Design has the potential to shape communities and provide viable solutions to obstacles – even seemingly impossible ones like poverty, economic instability, and clean water – making daily life more comfortable, enjoyable, and aesthetically more pleasing. Human centered design is especially important because it creates potential for new realities and experiences that have not previously been imagined. It’s about understanding, observing human needs, and developing designs based on that.
Amman Design Week 2017’s design activist campaign aimed to build awareness on how design can be used as a tool for community development. The campaign features a video series highlighting design activism by people of all backgrounds, and the ways in which design can move communities. The series demonstrates the remarkable power of design in effecting measurable social and developmental change.
In collaboration with Ma’an Nasel, graphic designer Ahmad Sabbagh collected data on the movement of city buses around Amman and was able to synthesize the data into a cohesive and comprehensive bus-map that simplified the complicated geography of Amman into a single graphic. A feat in its own, this bus map serves as the beginning of a conversation about the need for a clear system of public transit in the country.
Amal Madanat started an initiative with the aim of producing zero waste by encouraging the community to recycle and educating kids to think twice before buying or throwing used materials.
Mohamad Zakaria was able to renovate a local park and transform it into a lively and active skatepark, with the assistance of crowdfunding campaign and the surrounding community. Catering to school children and the general public, this skatepark represents the power of participatory design, and the importance of accessible public spaces.

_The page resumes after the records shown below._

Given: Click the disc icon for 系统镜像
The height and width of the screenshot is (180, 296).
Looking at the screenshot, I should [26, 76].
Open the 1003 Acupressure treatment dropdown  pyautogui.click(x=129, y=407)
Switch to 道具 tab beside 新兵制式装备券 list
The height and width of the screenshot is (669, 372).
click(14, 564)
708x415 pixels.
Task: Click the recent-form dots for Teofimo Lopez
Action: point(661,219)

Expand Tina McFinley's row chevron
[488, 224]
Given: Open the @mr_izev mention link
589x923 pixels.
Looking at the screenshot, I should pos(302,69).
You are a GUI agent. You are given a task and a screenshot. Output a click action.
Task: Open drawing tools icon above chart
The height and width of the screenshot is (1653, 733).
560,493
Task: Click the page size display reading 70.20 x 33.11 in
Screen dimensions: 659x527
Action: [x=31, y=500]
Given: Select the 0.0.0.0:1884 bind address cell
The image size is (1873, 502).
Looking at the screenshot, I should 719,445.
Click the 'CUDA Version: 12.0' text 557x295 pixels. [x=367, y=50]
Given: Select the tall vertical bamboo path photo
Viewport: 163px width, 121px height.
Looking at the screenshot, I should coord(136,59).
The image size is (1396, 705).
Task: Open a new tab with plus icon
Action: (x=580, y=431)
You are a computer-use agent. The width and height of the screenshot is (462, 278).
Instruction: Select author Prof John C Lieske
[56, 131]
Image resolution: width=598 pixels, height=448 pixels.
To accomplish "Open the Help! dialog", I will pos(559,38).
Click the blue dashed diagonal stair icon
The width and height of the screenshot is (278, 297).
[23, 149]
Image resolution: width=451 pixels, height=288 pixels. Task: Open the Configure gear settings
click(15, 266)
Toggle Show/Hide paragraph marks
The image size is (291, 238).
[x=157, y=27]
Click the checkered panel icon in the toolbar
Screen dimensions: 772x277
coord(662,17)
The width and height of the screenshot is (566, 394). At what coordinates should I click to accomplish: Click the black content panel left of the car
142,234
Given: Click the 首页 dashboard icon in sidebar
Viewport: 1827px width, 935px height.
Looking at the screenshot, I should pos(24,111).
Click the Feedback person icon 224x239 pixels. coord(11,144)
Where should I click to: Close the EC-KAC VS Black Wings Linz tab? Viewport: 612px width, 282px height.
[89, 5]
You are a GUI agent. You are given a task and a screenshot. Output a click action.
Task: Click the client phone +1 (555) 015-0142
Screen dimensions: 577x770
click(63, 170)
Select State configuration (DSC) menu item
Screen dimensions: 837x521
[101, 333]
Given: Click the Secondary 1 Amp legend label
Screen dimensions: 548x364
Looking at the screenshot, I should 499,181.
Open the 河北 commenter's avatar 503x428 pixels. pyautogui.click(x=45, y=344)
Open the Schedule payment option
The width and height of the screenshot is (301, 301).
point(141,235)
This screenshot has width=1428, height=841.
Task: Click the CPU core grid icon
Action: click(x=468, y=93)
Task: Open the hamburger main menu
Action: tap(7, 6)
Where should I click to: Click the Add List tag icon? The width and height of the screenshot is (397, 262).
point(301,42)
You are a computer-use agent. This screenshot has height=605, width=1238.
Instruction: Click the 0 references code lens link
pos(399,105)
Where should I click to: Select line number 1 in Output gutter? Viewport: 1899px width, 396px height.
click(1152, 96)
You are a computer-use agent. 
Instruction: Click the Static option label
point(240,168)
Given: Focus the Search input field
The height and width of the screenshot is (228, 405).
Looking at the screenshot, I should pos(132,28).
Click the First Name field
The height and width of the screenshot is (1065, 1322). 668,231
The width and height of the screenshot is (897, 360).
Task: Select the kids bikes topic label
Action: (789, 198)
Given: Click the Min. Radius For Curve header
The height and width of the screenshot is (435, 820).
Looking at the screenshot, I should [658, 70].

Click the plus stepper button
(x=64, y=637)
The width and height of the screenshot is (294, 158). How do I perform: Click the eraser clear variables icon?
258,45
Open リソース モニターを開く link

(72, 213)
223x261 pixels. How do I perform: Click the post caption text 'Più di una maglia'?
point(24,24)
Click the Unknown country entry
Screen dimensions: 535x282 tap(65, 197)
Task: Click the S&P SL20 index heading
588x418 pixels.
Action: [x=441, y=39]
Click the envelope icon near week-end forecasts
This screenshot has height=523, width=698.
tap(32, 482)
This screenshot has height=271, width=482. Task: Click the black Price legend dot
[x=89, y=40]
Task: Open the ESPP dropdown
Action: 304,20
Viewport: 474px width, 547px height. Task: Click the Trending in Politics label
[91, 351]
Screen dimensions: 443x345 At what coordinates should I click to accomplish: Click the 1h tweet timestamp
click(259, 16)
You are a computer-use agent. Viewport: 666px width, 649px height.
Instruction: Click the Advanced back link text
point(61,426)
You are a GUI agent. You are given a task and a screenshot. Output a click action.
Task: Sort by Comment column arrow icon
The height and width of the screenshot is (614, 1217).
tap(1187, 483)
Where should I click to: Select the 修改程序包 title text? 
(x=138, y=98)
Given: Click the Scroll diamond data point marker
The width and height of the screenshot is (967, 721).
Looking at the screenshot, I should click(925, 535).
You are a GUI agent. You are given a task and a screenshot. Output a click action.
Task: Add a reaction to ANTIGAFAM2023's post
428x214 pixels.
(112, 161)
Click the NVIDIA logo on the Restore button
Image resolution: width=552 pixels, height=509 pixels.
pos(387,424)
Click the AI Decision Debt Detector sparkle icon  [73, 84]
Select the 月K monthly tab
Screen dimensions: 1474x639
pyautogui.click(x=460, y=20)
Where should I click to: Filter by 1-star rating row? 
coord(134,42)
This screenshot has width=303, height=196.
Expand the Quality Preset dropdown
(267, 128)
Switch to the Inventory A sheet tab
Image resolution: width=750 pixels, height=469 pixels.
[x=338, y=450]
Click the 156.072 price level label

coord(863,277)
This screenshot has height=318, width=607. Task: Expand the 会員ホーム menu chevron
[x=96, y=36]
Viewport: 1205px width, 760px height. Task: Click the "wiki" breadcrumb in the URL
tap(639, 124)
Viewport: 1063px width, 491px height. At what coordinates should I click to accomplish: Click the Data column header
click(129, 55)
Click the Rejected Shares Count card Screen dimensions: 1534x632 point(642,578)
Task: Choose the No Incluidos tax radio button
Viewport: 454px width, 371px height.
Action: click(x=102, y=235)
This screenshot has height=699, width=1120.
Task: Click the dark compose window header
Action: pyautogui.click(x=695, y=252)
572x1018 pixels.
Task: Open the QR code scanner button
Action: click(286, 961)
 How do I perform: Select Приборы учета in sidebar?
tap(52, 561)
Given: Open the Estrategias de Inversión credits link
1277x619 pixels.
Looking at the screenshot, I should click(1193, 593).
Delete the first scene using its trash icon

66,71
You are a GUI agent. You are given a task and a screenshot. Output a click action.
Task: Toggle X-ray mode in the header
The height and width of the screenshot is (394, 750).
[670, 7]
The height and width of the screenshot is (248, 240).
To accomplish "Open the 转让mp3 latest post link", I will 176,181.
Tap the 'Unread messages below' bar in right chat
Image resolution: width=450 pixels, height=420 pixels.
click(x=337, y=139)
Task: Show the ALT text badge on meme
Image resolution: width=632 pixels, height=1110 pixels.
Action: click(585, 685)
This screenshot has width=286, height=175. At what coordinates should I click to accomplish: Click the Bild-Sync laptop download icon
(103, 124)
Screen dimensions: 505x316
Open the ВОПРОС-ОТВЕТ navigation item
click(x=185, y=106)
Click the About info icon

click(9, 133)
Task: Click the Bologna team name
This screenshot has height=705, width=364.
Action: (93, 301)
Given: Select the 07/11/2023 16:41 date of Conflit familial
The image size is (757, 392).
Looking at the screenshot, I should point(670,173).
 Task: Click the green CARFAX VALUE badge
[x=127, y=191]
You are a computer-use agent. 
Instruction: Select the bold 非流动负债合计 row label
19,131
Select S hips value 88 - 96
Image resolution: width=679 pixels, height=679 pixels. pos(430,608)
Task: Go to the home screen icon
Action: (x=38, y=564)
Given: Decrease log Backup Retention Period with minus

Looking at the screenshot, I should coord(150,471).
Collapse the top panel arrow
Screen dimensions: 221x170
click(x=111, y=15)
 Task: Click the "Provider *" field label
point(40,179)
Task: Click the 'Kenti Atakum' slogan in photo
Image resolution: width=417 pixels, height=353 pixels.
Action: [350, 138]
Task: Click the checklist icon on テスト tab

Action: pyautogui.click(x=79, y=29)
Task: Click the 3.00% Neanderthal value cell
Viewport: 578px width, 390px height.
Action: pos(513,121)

Noticing a need to repurpose waste into useful, decorative household items and furniture, Alaa Ziadeh established Ziadat4Recycling, an initiative that recycles trash into usable objects.At ADW2017’s Mobile MakerSpace, Rabee Zureikat will facilitate workshops on Nai making entirely from local resources. Rabee is the founder of Zikra Initiative, an entity that capitalizes on local knowledge and assets to create a self-sufficient and independent society.Lara Zureikat, the Associate Director of the Center for the Study of the Built Environment, developed a participatory design program that has impacted schools across the country, involving students in the development of their own educational environment.